[Data shown]:
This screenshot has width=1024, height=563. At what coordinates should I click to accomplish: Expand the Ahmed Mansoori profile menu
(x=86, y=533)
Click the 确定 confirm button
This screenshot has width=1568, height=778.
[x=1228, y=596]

[Your instructions]: Return every record, word for word.

[Output below]:
This screenshot has width=1024, height=563. At what coordinates should I click to accomplish: Expand the Ahmed Mansoori profile menu
(x=86, y=533)
Click the 确定 confirm button
This screenshot has width=1568, height=778.
[x=1228, y=596]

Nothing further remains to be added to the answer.